• **WORK REQUEST**
Pick out each line of the records that includes the string "width", and copy it.
● ● ● ● ●
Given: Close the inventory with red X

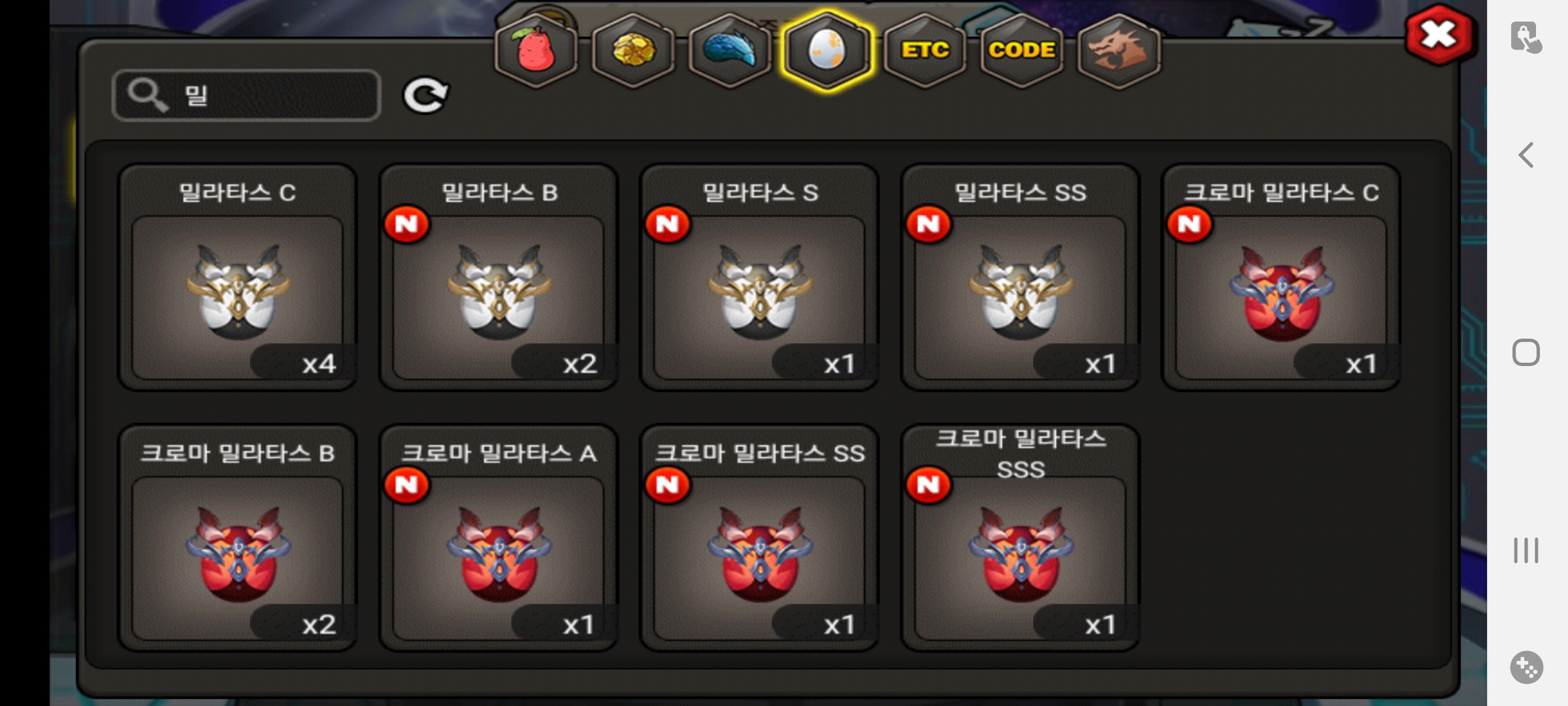Looking at the screenshot, I should (1439, 34).
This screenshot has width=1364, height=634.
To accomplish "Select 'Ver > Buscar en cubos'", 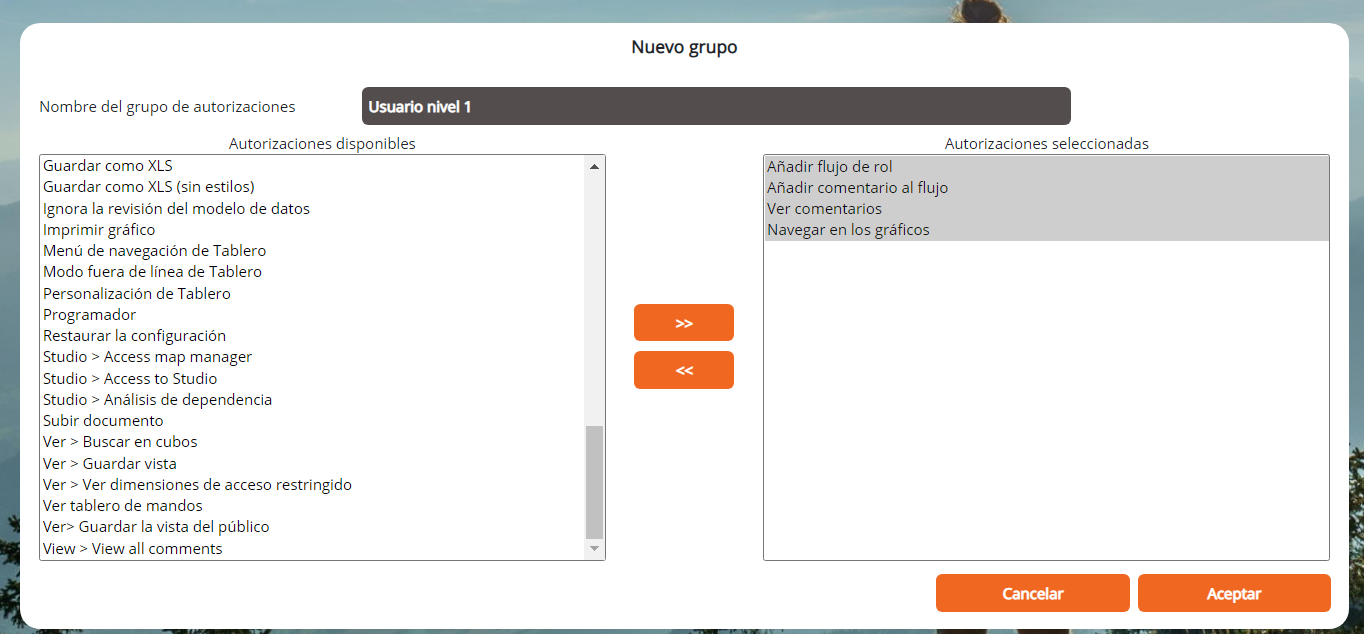I will coord(120,442).
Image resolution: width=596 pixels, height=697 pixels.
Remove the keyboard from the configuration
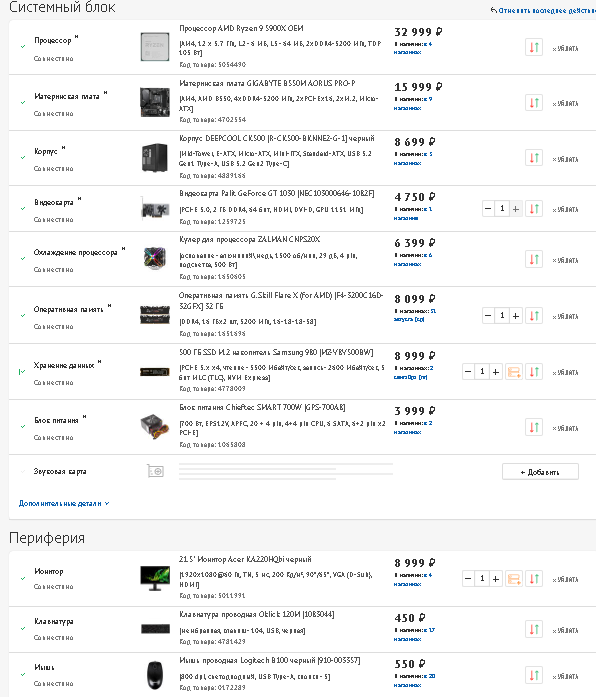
● ● ● ● ●
• **OUTPUT BELOW**
This screenshot has width=1364, height=634.
Image resolution: width=596 pixels, height=697 pixels.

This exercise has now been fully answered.